### REQUIRED WORK
Exclude the pictures and retype the entries as written.

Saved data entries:
────────────────────────────────────────
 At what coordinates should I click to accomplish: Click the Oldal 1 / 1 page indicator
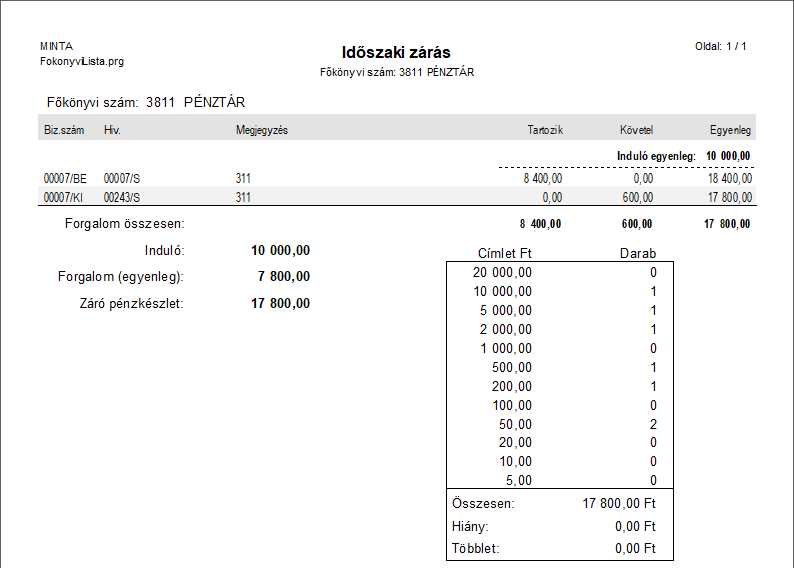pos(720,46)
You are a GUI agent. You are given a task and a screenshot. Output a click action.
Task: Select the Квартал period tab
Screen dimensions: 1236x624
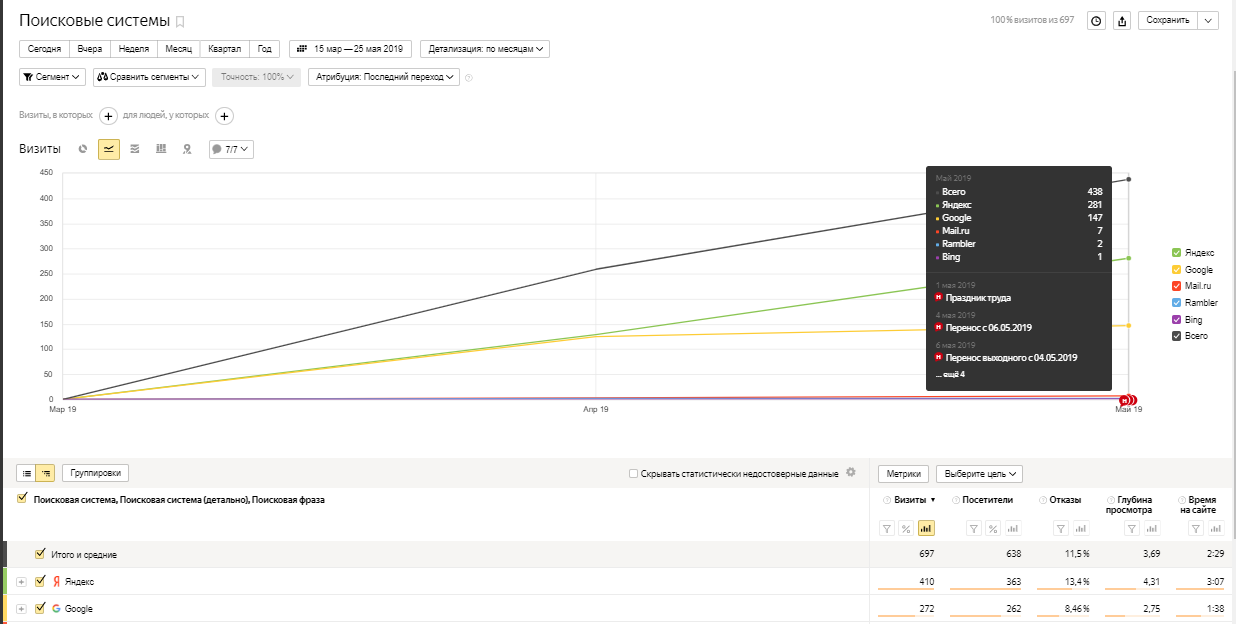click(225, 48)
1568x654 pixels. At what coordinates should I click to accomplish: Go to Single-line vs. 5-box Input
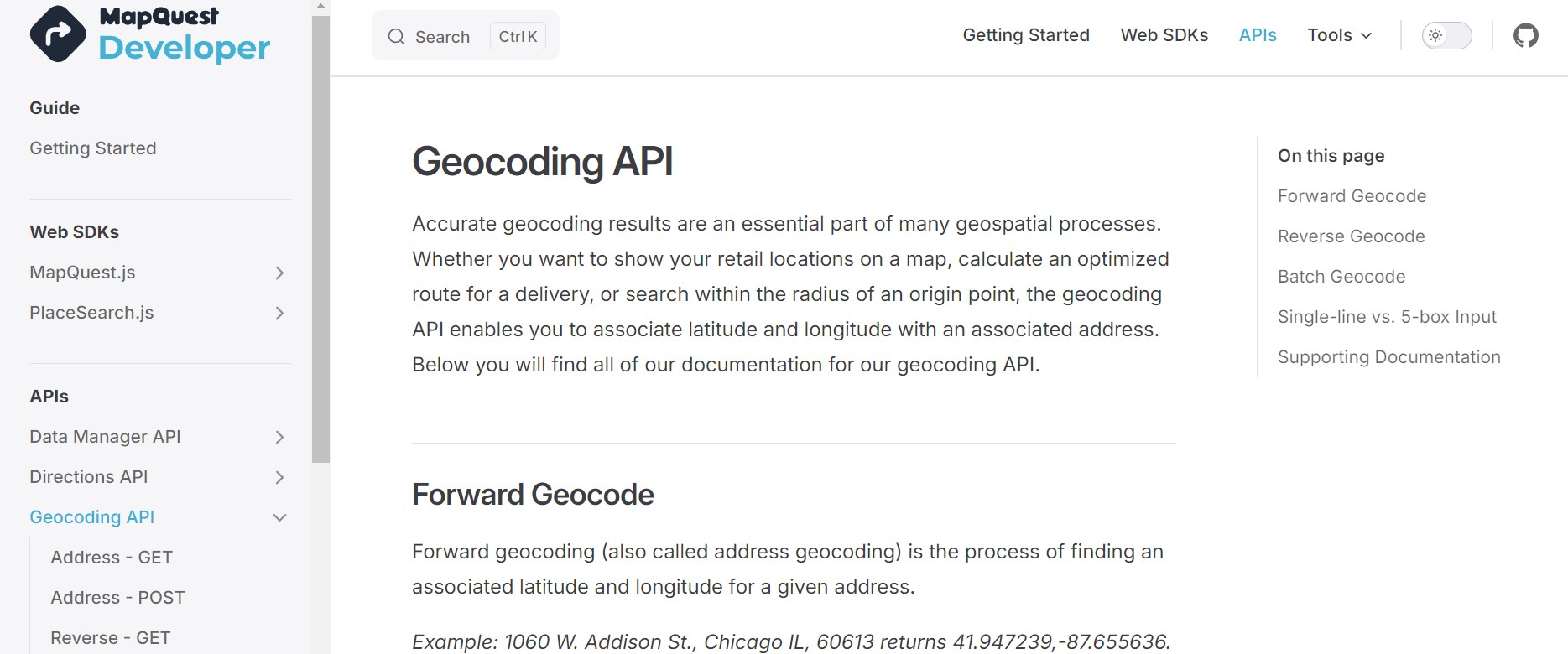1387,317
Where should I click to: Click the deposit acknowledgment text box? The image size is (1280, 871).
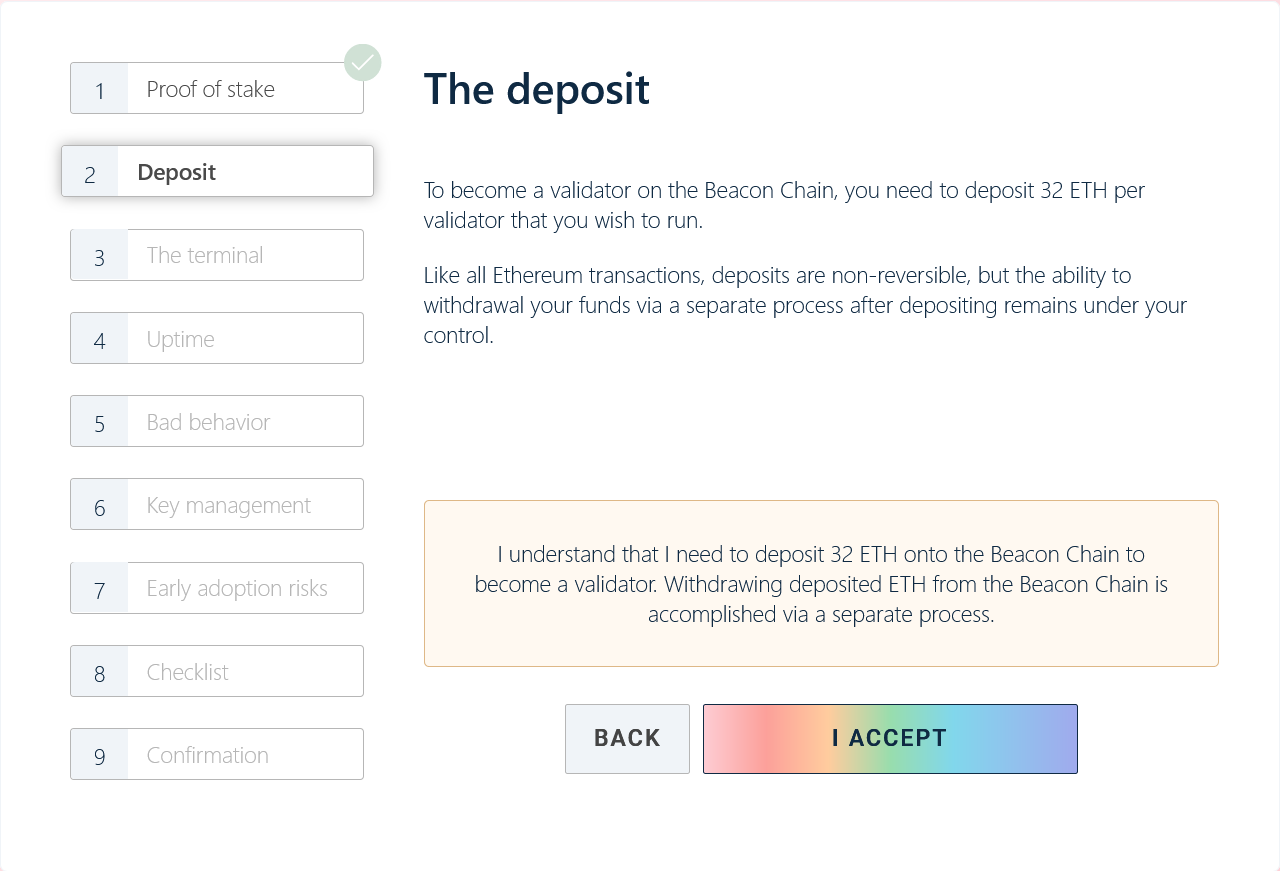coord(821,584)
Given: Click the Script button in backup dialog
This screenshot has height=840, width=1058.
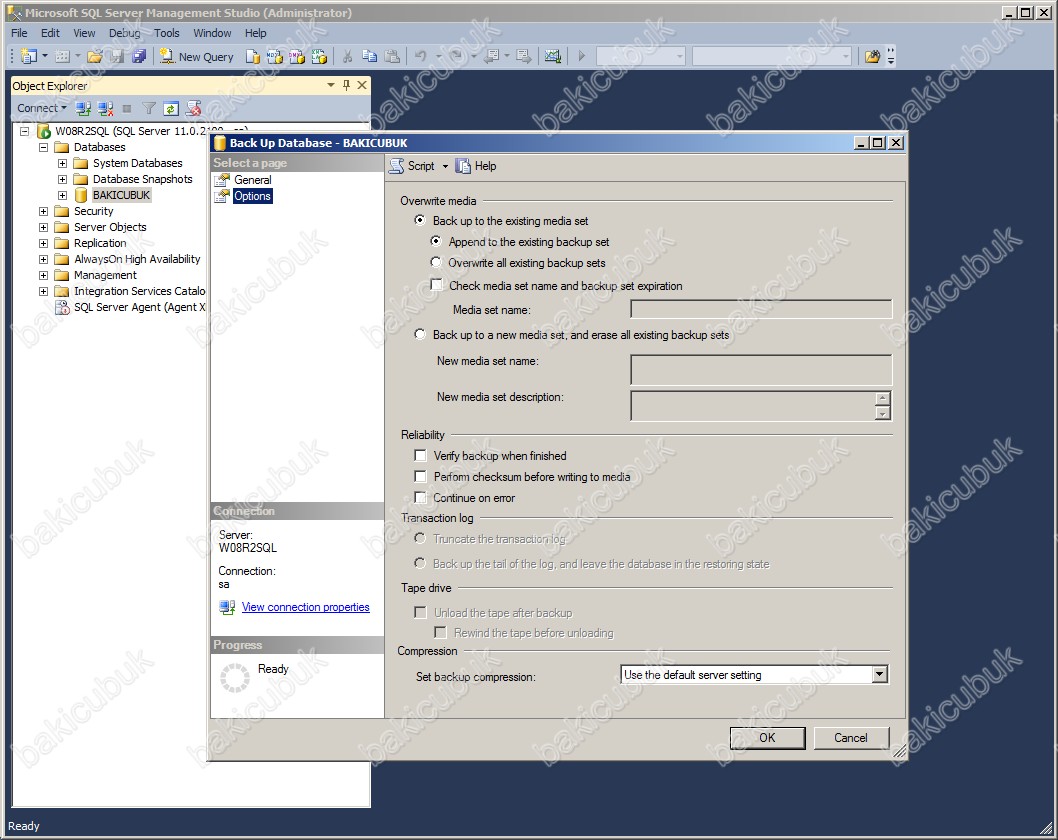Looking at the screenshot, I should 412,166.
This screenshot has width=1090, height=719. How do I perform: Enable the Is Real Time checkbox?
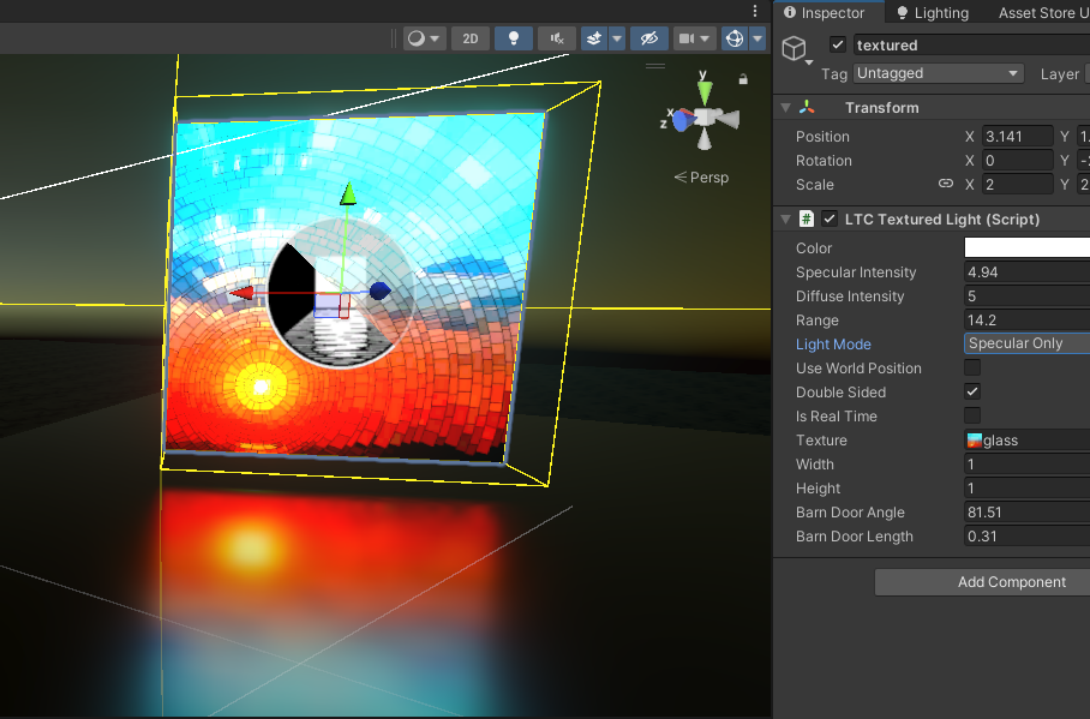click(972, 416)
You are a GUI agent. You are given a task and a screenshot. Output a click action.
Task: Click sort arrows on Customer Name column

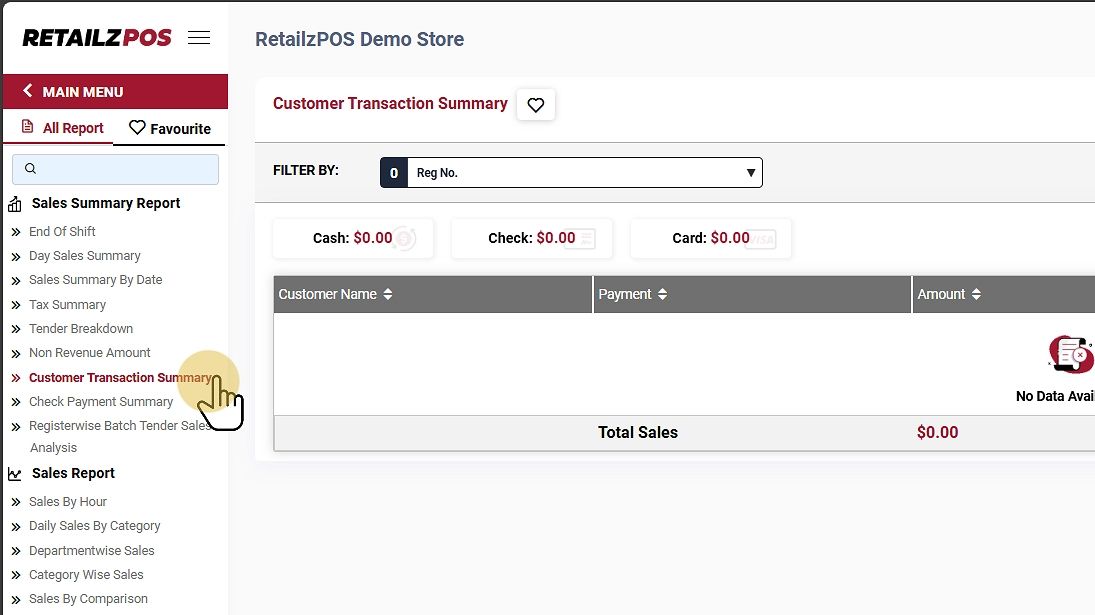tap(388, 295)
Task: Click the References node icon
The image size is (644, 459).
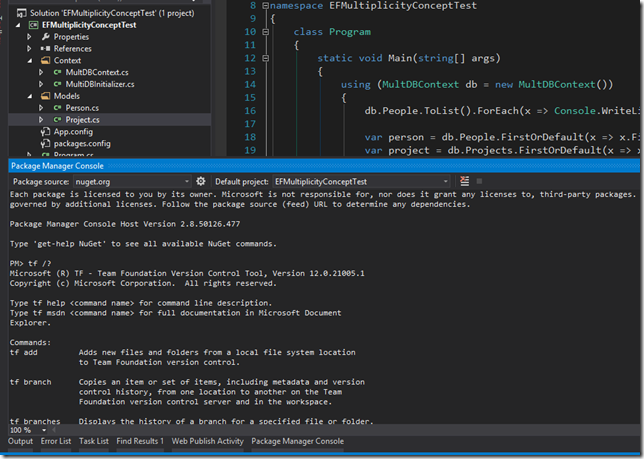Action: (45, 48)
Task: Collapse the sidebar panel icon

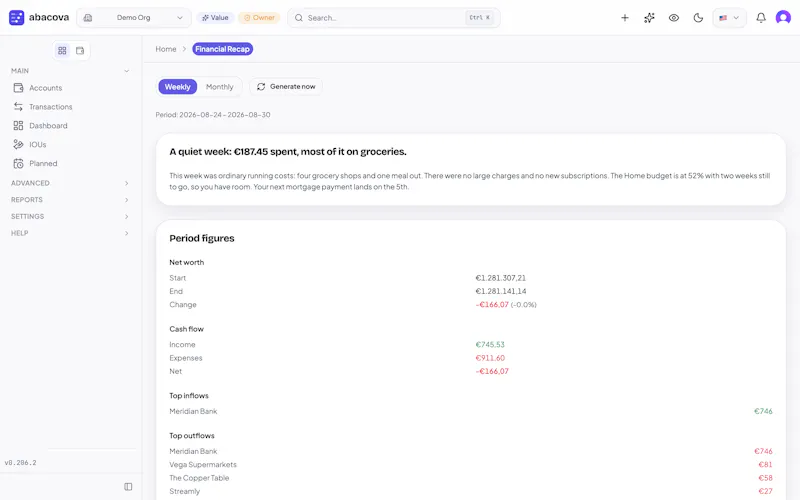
────────────────────────────────────────
### THE COMPLETED TASK
 At what coordinates should I click to accomplish: Click the Oldal 1 / 1 page indicator
pos(720,46)
You are a GUI agent. You are given a task and a screenshot. Output a click action.
Task: Select the Квартал period tab
Screen dimensions: 1236x624
click(225, 48)
1568x654 pixels. At what coordinates should I click to accomplish: Go to Single-line vs. 5-box Input
1387,317
Where should I click to: Click the deposit acknowledgment text box? The image size is (1280, 871).
coord(821,584)
Given: Click the Script button in backup dialog
This screenshot has height=840, width=1058.
Looking at the screenshot, I should 412,166.
This screenshot has width=1090, height=719. How do I perform: Enable the Is Real Time checkbox?
click(972, 416)
You are a GUI agent. You are given a task and a screenshot. Output a click action.
Task: Click sort arrows on Customer Name column

tap(388, 295)
Task: Click the References node icon
The image size is (644, 459).
Action: (45, 48)
Task: Collapse the sidebar panel icon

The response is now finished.